**EXTRACTED INFORMATION:**

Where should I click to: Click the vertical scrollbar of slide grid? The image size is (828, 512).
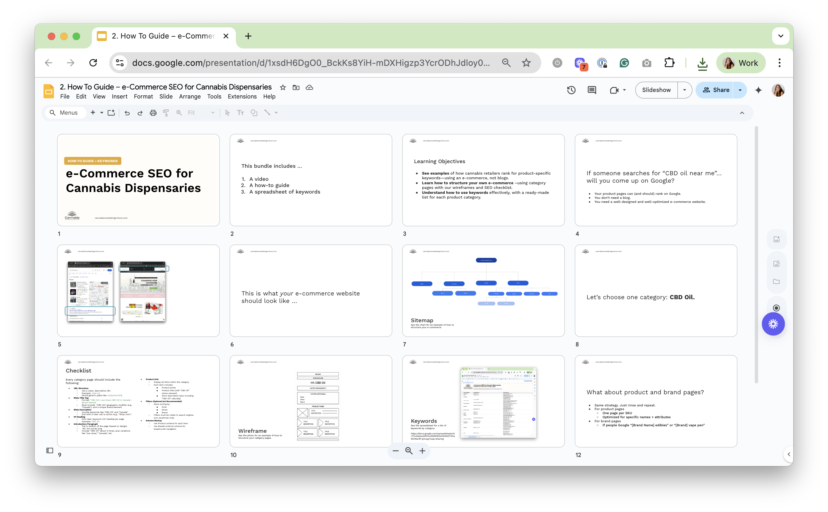pos(756,254)
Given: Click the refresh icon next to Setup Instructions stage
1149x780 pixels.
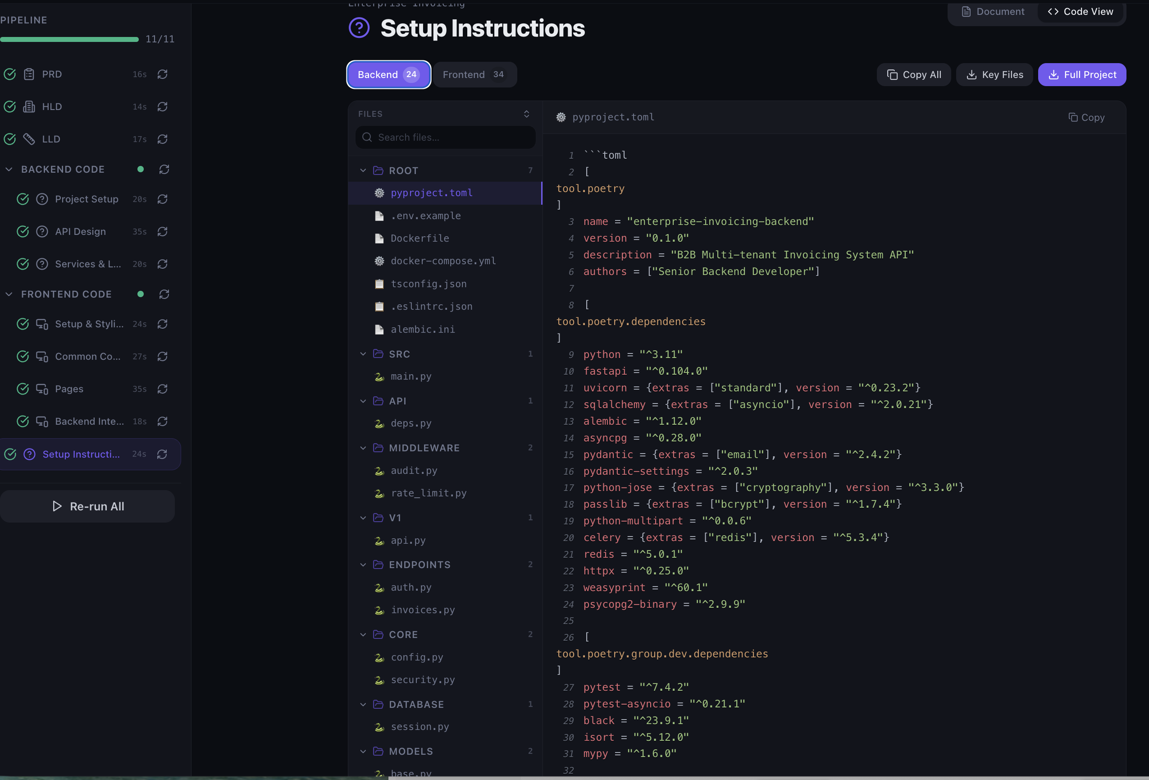Looking at the screenshot, I should coord(163,454).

**DESCRIPTION OF THE TASK:**
From the line containing "Given: Click the" to the end of the data above, give those lines again verbatim, with both endpoints included and no images.

**EXERCISE RESULT:**
Given: Click the refresh icon next to Setup Instructions stage
1149x780 pixels.
Looking at the screenshot, I should coord(163,454).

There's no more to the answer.